[Problem statement] The answer must consist of every line below that contains the word "computer".

[Input data]
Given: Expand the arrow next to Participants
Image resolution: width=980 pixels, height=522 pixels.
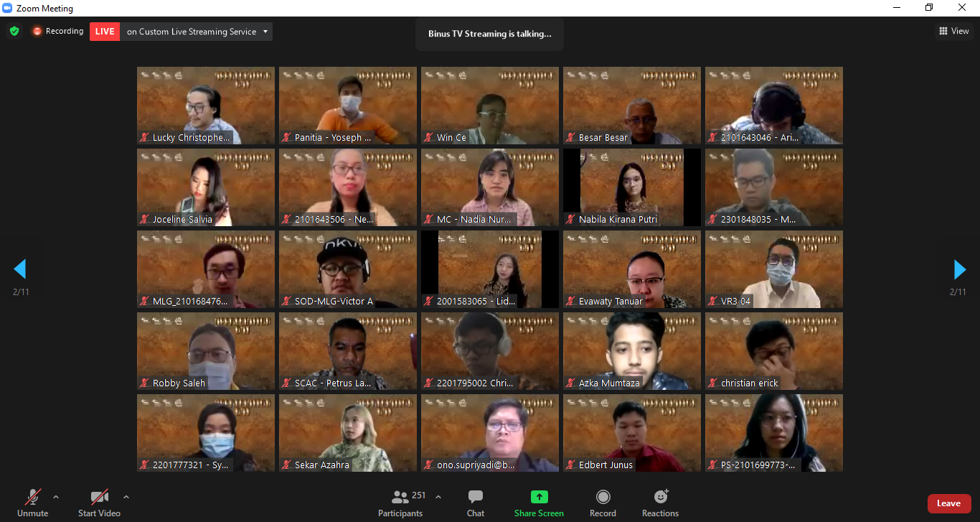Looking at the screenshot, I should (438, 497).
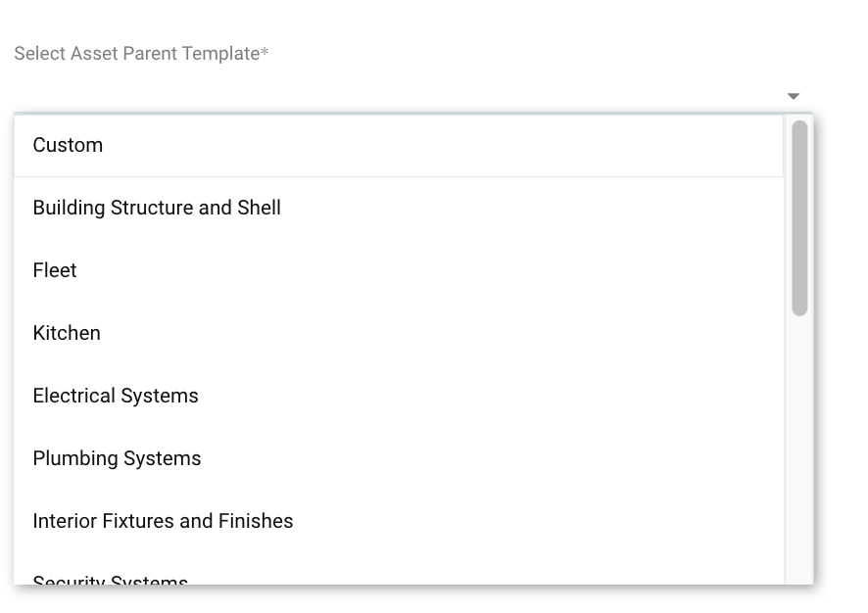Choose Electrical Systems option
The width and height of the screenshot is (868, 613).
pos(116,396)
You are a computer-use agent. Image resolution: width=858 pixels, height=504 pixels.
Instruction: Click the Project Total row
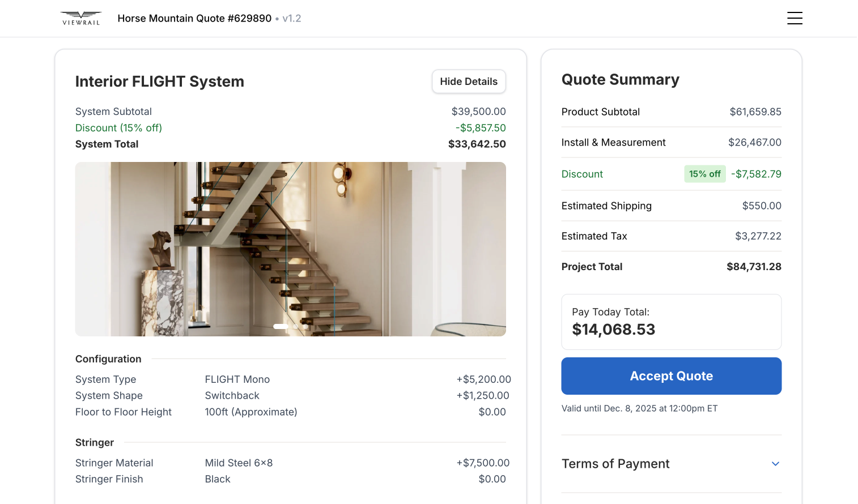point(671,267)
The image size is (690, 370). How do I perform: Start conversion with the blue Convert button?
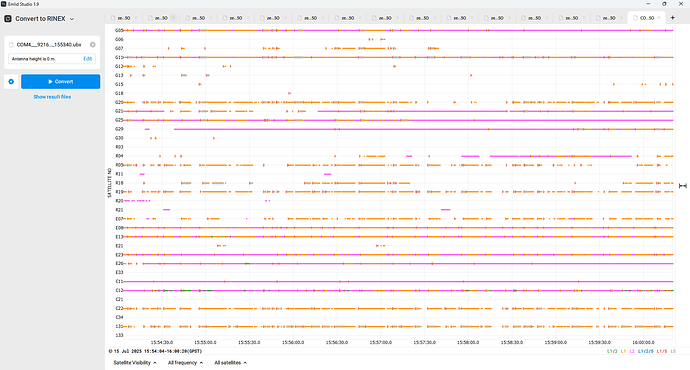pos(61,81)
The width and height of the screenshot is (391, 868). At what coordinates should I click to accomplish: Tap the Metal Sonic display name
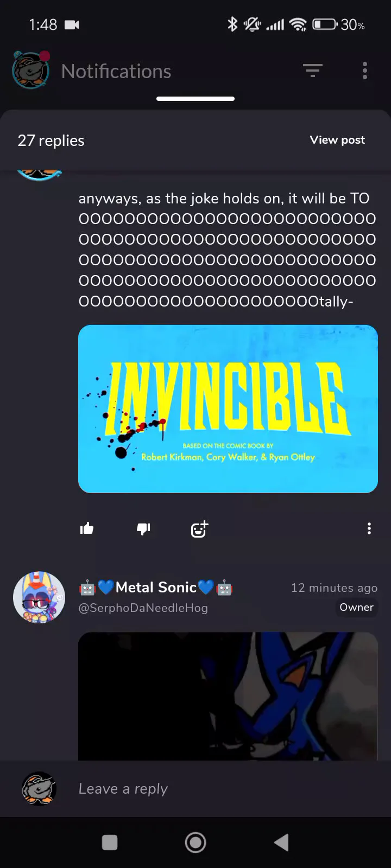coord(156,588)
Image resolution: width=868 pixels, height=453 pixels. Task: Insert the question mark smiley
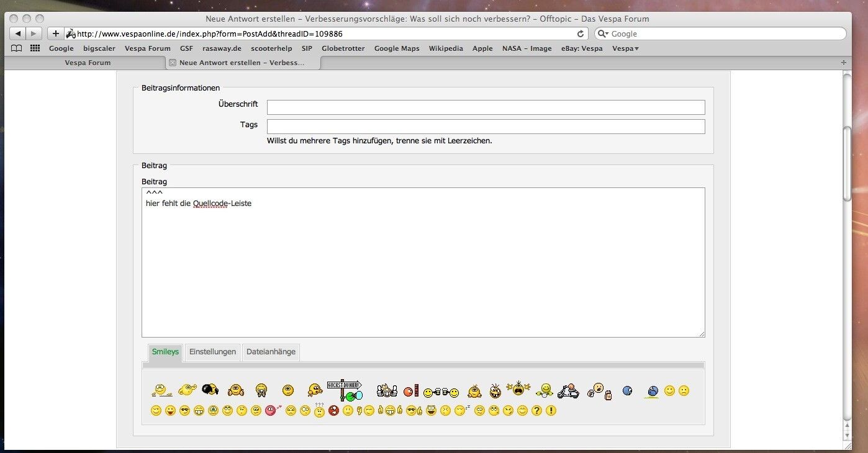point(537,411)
...
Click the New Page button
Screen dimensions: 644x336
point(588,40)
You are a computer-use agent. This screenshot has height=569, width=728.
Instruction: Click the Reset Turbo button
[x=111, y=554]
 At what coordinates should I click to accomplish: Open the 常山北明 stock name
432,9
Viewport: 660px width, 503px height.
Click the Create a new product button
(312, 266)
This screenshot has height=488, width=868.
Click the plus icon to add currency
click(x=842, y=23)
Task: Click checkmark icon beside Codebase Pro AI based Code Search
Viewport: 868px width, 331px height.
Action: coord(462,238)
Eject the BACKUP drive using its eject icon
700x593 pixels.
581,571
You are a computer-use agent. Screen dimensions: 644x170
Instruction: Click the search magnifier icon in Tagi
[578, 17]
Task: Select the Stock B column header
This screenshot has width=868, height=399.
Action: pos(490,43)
==
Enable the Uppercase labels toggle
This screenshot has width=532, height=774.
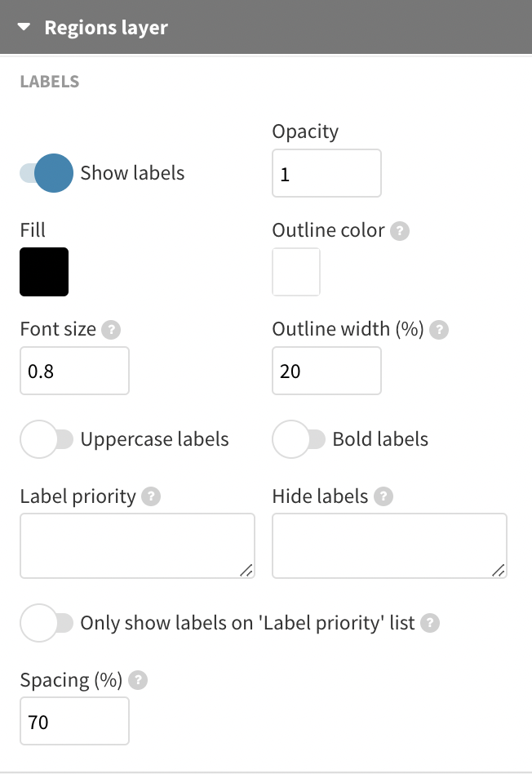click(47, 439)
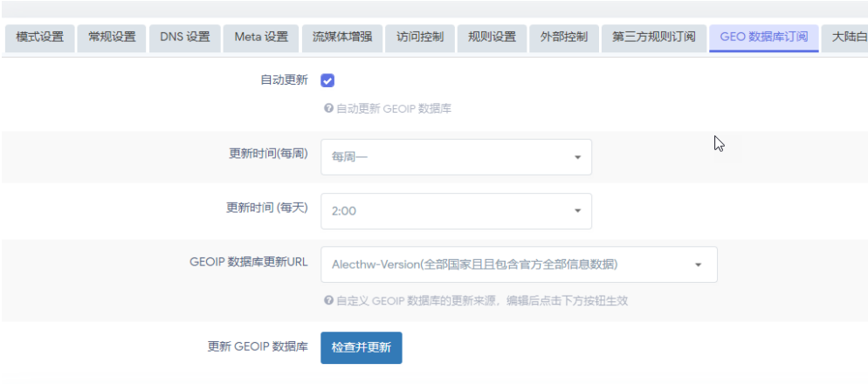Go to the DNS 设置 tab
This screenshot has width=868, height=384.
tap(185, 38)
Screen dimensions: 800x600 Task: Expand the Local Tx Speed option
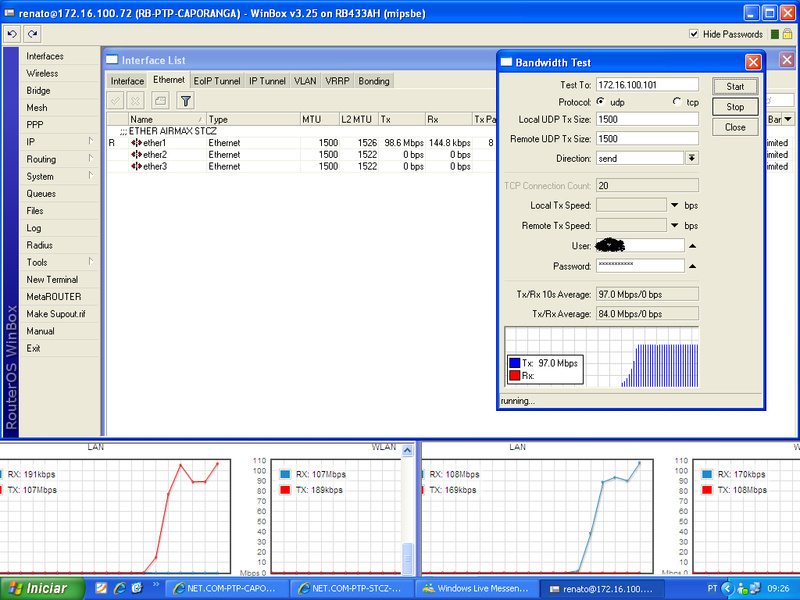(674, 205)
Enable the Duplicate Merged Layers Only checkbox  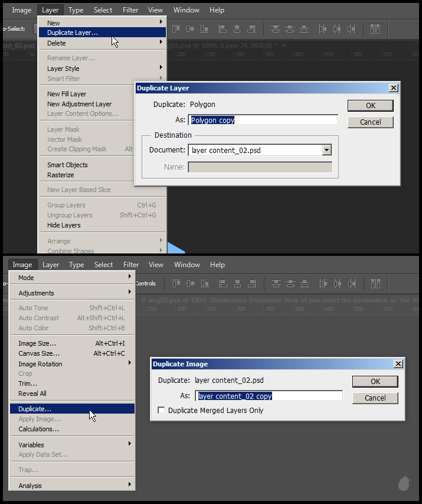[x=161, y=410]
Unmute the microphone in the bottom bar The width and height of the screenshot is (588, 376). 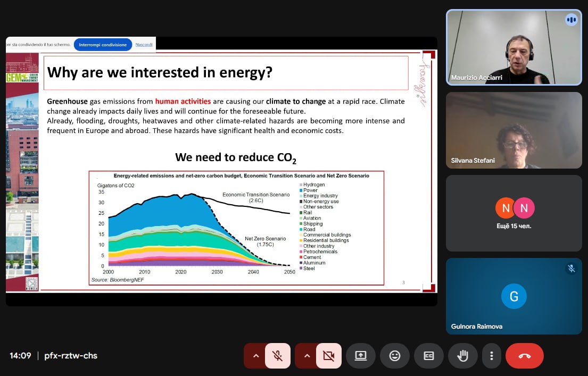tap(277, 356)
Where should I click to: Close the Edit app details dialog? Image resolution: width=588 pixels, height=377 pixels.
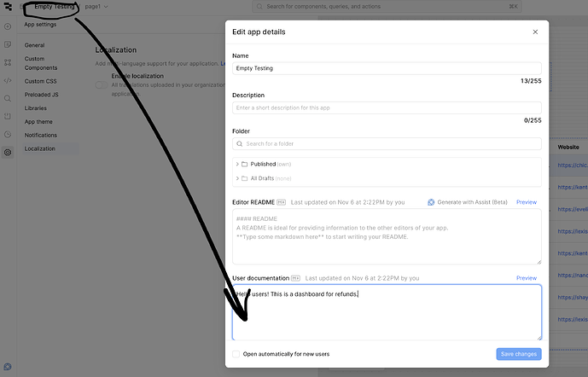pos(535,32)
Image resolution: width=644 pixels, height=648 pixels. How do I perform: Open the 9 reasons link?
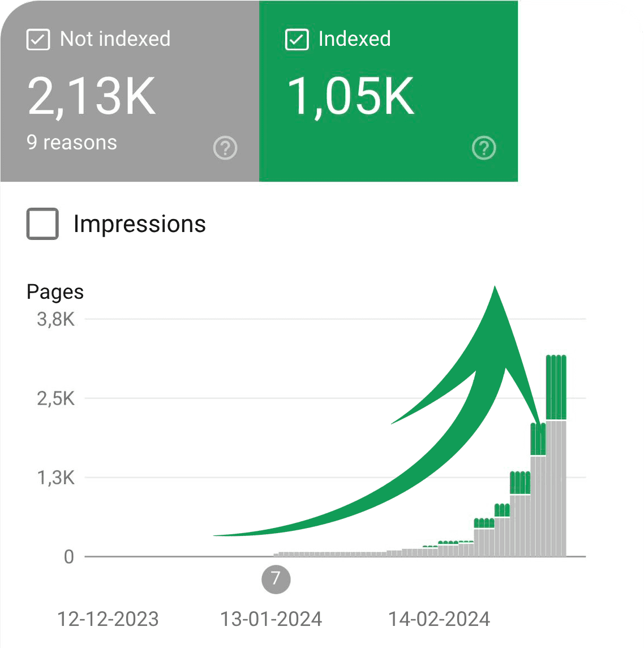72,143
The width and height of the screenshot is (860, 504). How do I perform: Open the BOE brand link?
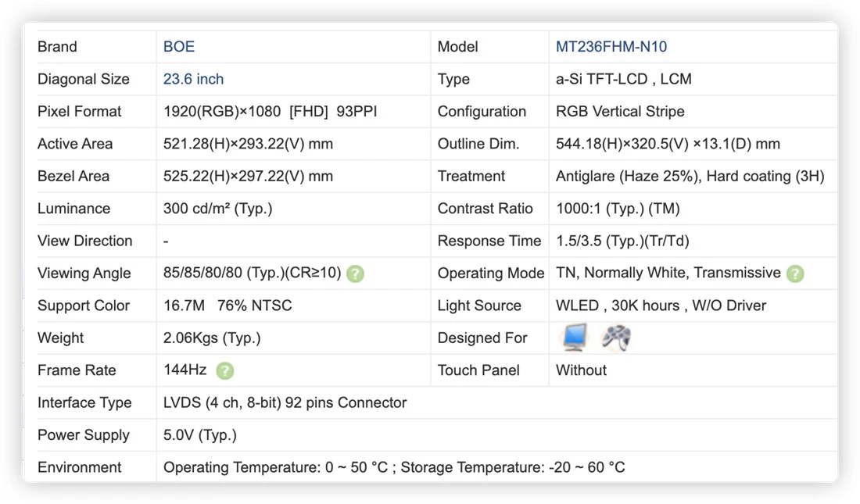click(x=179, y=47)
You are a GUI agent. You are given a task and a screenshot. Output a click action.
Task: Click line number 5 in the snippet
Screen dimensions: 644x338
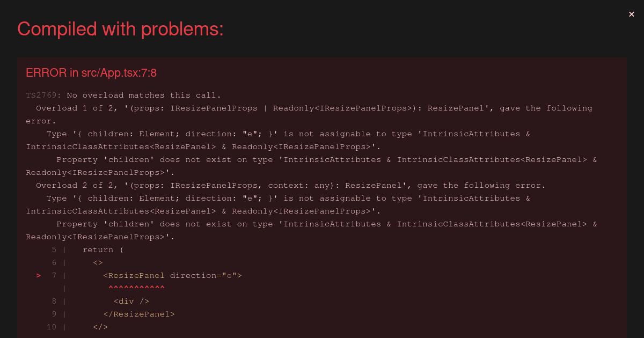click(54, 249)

[Final answer]
You are a computer-use agent. Image resolution: width=858 pixels, height=504 pixels.
You are a computer-use agent. This screenshot has height=569, width=728.
You are a computer-use agent. Screen dimensions: 644x170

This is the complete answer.